17. The Battle of Anghiari was reputedly a masterpiece of Renaissance art until its destruction during renovations
Commissioned in 1504 by Piero Soderini to decorate the Hall of Five Hundred, in the only occasion the legendary pair ever worked together Michelangelo was hired to paint one wall and Leonardo da Vinci the opposite. Whilst Michelangelo elected not to complete his masterpiece depicting an episode from the Battle of Cascina, being invited to Rome to construct the Pope’s tomb a year later, da Vinci inadvertently spoiled his own creation. Designing an ingenious scaffold capable of being raised or folded, da Vinci embarked on an immense dedication of the Battle of Anghiari which would have been his largest work.
Experimenting with a thick undercoat following his poor experiences with oil colors during The Last Supper, da Vinci discovered that subsequently applied paint dripped before drying.
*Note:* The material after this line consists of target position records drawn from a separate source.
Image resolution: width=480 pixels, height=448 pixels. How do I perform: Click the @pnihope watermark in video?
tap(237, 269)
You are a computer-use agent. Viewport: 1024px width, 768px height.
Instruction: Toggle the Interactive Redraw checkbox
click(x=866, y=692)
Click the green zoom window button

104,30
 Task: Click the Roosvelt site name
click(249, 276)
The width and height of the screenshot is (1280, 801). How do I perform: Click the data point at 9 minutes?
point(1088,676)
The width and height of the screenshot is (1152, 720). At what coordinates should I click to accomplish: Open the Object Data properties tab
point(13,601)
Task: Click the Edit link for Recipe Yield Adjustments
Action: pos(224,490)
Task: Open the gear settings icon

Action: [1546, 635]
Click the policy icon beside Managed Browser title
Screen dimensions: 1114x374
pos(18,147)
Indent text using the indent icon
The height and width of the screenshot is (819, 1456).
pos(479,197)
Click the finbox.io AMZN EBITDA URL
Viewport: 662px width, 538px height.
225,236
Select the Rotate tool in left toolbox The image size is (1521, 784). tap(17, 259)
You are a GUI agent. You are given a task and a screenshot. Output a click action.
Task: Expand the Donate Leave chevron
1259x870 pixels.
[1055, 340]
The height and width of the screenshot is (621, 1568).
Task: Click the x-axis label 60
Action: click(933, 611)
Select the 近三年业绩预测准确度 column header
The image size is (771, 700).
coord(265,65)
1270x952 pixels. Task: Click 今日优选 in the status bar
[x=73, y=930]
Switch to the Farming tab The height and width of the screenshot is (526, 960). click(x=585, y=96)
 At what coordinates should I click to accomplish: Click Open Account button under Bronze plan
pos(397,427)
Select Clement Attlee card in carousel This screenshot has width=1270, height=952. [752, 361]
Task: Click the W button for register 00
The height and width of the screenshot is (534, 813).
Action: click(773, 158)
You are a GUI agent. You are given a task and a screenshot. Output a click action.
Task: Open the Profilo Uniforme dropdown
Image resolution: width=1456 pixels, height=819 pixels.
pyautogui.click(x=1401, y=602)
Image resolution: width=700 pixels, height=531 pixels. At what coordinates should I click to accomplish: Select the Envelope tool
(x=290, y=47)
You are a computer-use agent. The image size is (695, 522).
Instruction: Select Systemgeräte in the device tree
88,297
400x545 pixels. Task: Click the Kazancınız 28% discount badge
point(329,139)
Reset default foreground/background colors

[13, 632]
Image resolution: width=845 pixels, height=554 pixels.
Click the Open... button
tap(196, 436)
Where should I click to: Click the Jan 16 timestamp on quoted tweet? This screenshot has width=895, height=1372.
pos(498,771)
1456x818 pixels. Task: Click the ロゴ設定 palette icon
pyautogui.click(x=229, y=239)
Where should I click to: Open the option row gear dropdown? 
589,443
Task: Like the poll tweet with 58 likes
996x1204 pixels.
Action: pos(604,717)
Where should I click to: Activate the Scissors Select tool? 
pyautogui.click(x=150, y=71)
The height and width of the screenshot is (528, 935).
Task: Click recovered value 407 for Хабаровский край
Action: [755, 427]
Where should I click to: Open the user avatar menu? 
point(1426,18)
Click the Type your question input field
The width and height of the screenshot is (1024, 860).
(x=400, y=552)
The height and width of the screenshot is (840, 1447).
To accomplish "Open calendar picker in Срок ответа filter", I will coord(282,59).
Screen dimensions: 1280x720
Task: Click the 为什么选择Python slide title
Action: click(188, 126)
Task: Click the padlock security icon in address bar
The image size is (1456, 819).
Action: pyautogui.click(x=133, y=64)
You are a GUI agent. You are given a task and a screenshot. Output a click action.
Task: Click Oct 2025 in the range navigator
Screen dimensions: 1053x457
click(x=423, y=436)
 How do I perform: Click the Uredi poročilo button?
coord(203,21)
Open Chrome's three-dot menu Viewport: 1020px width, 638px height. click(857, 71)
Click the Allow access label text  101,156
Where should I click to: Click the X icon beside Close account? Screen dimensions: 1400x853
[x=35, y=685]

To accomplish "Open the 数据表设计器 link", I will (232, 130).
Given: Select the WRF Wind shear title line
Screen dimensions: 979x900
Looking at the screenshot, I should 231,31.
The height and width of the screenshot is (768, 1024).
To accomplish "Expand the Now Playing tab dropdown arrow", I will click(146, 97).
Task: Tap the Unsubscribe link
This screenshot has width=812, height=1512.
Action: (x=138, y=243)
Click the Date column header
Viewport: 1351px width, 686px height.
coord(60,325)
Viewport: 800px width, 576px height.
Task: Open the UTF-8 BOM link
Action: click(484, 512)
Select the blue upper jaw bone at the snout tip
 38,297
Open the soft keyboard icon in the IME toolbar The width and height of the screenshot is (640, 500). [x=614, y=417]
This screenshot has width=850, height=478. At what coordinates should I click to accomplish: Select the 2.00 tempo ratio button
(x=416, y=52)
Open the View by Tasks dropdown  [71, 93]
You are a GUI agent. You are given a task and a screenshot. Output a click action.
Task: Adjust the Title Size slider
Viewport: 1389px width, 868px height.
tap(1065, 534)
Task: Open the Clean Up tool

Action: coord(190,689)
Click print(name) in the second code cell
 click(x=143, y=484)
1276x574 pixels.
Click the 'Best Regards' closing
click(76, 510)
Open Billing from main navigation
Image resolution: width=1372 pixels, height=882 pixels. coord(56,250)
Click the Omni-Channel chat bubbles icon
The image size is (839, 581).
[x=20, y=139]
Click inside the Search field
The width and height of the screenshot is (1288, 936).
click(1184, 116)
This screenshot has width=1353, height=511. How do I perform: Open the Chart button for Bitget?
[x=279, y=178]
Despite his best efforts, da Vinci could only save the lower part of his masterpiece and abandoned the project in a fit of auteur rage. Despite being incomplete, the mural became one of da Vinci’s most acclaimed paintings, celebrated for decades as a passionate work of genius. Sadly, however, during renovations of the room in the mid-to-late sixteenth century, both unfinished works were destroyed, with only copies of da Vinci’s masterpiece remaining to offer a glimpse into his flawed creation.